山梨 梅の木縄文遺跡
5000年前の道
撮影 於保哲外
天につながり、地につながる
2024年6月17日号
院長 於保哲外 先生
今年の6月の初め、山梨県の八ヶ岳の麓、標高800メートルにある梅の木遺跡を訪れました。この遺跡は縄文時代中期、約5000年前の縄文時代の150棟の竪穴住居群の環壕集落跡です。
環壕集落と言うのは、縄文時代の集落の基本の形とのことです。
中央に巨大な木が聳え立ち、その周りを竪穴住居が取り囲む構造になっていたようです。
木は遺跡として残らないので発掘された時には環壕集落の中央部は「遺構のない中央広場」ということになっています。
後世の縄文遺構では巨木の代わりに石が中央に配置され周りにストーンサークルが置かれるようになりますので遺跡として中央が重要だと認識出来ます。
この梅の木遺跡を訪れた時、天にも届くような巨木の周りに150軒の竪穴住居が取り囲んでいる情景を思い描き、感慨ひとしおでした。
この巨木を日常的に目の当たりにする日々は常に天地を感じる実感があったことでしょう。

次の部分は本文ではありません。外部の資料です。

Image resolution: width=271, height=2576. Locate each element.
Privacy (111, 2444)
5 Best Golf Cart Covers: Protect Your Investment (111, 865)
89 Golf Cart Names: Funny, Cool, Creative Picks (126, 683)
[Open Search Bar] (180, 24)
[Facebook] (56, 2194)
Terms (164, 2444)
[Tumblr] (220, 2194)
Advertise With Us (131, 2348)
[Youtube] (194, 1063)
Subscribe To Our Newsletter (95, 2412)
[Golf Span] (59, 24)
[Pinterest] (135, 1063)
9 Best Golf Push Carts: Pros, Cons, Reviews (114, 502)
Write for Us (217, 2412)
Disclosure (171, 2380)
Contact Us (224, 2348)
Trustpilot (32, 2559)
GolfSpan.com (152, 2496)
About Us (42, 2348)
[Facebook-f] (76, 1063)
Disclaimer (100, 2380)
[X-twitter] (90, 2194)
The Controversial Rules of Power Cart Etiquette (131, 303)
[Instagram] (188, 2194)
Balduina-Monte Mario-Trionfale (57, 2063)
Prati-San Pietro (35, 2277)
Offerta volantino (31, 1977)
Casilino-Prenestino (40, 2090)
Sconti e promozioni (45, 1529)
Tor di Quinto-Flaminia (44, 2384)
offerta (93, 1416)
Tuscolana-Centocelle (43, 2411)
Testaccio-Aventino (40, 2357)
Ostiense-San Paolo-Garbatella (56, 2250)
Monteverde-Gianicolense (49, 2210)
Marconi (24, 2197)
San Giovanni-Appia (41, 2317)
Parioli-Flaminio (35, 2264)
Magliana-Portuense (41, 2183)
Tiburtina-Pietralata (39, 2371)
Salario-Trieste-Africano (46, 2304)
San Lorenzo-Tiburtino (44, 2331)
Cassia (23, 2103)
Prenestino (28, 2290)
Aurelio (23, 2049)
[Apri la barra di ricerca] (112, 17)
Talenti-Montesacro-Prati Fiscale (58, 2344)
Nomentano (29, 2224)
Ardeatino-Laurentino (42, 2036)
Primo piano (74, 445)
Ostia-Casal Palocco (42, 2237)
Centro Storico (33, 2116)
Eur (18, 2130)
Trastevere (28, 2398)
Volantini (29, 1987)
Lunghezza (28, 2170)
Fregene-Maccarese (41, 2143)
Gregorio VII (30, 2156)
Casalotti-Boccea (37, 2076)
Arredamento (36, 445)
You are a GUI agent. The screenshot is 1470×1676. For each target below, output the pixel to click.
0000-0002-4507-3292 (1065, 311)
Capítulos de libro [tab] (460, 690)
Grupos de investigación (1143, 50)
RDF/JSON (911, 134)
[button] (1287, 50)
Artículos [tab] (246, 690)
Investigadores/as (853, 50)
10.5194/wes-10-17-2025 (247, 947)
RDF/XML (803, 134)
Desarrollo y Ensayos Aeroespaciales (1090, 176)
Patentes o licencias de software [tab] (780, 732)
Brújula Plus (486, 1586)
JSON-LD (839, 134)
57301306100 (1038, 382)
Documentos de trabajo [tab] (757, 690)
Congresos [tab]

しかもこの地からは富士山が南方に望め、西方には南アルプス、北方には八ヶ岳が聳えているのです。
さらに、この遺跡は全国でも珍しくこの集落から下の川に通じる道の跡が発見されました。
上の写真はその「縄文の道」を再現した道です。5000年の時を経て私達の祖先が歩いていた道を歩くのは感動的でした。
今回の6月22日のセミナーではあらためて、縄文に思いを馳せながら、宇宙的壮大さを生きる実感に迫ってみたいと思います。